The BIA did refer to the IJ's additional explanation for rejecting Dr. Boerman's testimony that Velasquez-Samayoa was likely to be targeted based on his age. The IJ stated that “the documentary evidence establishes that [in El Salvador] children and young adults are most vulnerable to gang-related violence.” To the extent the Agency was articulating a finding that other evidence outweighs Dr. Boerman's testimony, we reject that finding as unsupported by substantial evidence. The IJ cited to the declaration of another one of Velasquez-Samayoa's experts, as well as to several pages about gang-related violence in El Salvador from a country conditions report. But neither piece of evidence contradicts or even casts doubt on Dr. Boerman's testimony regarding the risk Velasquez-Samayoa faces due to his relatively advanced age. Dr. Boerman testified that there is a “very short life expectancy” among gang members and that “if you are considered a gang member, who lives to the age of 40, by definition, you're a leader, and if you're a leader, you are far more of concern to everyone.” Dr. Boerman's point was that relatively few gang members live to be forty, so—given that Velasquez-Samayoa is more than forty years old and that Dr. Boerman opined that Velasquez-Samayoa will be readily identified as a gang member—he is likely to be targeted as a gang leader. The fact that younger people in El Salvador are more likely overall to be associated with gangs than older people in El Salvador, and therefore more likely to be affected by gang violence, does not refute Dr. Boerman's testimony that Velasquez-Samayoa is at a high risk of torture because he is likely to be identified as an older gang member.

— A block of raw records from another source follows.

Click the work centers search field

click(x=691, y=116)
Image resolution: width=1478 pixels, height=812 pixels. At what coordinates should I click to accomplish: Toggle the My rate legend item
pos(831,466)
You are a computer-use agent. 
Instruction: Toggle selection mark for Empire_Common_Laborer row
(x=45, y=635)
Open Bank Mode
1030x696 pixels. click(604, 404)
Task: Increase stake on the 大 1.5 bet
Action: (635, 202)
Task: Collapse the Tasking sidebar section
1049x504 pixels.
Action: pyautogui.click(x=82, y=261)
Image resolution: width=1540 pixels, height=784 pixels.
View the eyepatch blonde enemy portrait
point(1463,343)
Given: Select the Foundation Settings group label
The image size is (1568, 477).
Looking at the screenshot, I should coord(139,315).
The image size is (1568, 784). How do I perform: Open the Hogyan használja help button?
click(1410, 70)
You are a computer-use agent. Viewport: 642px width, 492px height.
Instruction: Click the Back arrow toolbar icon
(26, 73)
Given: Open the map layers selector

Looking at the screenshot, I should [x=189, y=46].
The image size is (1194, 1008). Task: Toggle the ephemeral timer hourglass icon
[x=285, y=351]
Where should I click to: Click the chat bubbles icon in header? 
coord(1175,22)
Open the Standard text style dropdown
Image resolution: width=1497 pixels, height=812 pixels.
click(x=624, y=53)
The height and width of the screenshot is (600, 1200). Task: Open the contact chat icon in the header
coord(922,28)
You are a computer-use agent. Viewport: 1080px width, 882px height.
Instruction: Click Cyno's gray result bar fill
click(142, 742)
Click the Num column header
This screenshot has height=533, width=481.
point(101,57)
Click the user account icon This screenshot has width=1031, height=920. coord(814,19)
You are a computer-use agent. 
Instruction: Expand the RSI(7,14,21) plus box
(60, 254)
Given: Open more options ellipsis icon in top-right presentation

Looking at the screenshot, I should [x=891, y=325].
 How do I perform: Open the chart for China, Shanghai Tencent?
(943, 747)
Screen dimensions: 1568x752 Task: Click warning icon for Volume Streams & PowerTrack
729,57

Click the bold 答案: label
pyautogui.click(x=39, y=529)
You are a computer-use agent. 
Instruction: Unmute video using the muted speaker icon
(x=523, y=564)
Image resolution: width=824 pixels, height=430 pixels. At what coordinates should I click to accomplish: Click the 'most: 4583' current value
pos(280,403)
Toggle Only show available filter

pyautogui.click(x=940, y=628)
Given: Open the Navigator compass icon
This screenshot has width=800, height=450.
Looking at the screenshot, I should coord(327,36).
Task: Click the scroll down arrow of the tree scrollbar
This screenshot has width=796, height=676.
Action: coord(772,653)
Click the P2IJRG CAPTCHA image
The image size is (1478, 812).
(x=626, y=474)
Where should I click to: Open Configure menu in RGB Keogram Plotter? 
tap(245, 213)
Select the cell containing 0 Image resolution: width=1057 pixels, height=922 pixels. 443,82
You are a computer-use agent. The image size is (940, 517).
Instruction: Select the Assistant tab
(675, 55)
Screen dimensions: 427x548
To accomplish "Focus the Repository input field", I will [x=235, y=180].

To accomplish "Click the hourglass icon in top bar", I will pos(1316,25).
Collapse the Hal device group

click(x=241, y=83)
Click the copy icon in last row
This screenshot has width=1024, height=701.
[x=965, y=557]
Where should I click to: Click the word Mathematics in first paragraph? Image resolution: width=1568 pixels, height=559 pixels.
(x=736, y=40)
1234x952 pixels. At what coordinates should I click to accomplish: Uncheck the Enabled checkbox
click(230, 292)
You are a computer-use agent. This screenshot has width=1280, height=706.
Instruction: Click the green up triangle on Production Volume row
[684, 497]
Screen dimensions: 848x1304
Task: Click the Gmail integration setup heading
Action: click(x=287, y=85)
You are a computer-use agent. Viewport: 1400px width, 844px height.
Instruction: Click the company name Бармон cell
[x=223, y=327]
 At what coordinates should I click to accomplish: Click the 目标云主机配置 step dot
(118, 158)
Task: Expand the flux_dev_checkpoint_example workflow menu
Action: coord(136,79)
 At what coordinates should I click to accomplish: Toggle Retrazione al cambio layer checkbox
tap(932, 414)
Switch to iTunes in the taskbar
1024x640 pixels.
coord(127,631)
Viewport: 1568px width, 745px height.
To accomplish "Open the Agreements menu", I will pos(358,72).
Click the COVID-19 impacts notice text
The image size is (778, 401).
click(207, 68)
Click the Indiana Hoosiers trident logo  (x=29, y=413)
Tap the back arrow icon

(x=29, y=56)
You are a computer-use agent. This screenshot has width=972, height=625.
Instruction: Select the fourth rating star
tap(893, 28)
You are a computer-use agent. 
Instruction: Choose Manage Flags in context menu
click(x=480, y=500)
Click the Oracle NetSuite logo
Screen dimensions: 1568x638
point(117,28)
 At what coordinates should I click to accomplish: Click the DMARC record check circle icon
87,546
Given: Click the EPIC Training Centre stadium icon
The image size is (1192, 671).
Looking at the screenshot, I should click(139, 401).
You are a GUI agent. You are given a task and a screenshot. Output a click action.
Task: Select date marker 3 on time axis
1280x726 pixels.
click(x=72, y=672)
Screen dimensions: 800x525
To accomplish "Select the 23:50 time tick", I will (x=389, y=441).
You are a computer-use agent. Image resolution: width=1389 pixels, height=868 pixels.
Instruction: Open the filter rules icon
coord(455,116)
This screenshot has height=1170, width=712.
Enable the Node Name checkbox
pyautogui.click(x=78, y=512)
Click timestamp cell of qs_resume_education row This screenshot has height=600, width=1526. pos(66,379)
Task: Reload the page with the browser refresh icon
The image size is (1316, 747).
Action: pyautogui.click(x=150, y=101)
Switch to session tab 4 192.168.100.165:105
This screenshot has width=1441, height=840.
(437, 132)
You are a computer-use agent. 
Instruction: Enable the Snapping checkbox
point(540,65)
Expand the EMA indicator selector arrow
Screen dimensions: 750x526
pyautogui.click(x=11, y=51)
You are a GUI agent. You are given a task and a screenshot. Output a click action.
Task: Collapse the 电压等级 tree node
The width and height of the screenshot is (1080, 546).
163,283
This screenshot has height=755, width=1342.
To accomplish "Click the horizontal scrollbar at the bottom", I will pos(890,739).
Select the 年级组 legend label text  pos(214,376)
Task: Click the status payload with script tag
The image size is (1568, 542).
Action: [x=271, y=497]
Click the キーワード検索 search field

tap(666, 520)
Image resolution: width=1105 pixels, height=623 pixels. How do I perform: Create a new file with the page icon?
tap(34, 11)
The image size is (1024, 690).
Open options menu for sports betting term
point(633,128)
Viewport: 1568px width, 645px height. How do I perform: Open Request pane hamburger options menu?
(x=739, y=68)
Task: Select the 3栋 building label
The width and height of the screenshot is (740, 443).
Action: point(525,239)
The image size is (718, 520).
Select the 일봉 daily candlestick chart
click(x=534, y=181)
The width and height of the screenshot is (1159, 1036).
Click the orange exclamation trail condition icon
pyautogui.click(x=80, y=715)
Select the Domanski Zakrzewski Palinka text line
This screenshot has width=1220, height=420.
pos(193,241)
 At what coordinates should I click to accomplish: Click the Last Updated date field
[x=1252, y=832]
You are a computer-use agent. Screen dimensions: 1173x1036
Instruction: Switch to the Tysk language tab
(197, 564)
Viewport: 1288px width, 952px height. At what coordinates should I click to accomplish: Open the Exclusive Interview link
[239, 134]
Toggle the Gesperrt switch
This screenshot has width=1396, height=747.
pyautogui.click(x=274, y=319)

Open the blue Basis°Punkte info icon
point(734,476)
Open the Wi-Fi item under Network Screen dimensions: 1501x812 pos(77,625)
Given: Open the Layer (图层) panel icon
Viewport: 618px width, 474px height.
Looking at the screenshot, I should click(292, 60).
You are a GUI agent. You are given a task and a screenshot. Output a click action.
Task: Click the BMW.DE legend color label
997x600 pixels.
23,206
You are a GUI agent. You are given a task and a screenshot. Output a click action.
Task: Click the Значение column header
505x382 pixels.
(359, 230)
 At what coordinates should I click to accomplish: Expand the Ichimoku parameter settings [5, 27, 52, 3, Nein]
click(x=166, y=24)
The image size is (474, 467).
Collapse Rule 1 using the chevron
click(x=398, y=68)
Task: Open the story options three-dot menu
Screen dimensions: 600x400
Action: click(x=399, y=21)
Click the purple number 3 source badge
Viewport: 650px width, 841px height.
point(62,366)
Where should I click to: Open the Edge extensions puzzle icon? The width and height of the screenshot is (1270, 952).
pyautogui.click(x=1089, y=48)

For the reasons above, we grant the petition for review and remand the case to the Agency to properly assess the aggregate risk that Velasquez-Samayoa will be tortured if he is removed to El Salvador and, as part of that assessment, to properly consider Dr. Boerman's testimony. 2 Because the Agency must, on remand, consider “all evidence relevant to the possibility of future torture,” 8 C.F.R. § 208.16(c)(3), we need not address Velasquez-Samayoa's other arguments that the Agency failed to consider all his evidence.
GRANTED AND REMANDED.
1. J-F-F- must be applied carefully—if it is applied at all. Adjudicating a CAT claim will generally involve speculation about the likelihood of future events, and it will not be possible, or even desirable, to quantify probabilities precisely.
2. Because Velasquez-Samayoa has asserted at least two distinct theories for why he would be tortured if he were removed to El Salvador, the Agency should bear in mind, when assessing the aggregate risk of torture, that certain pieces of evidence—such as his prominent neck tattoo—may be relevant to both theories.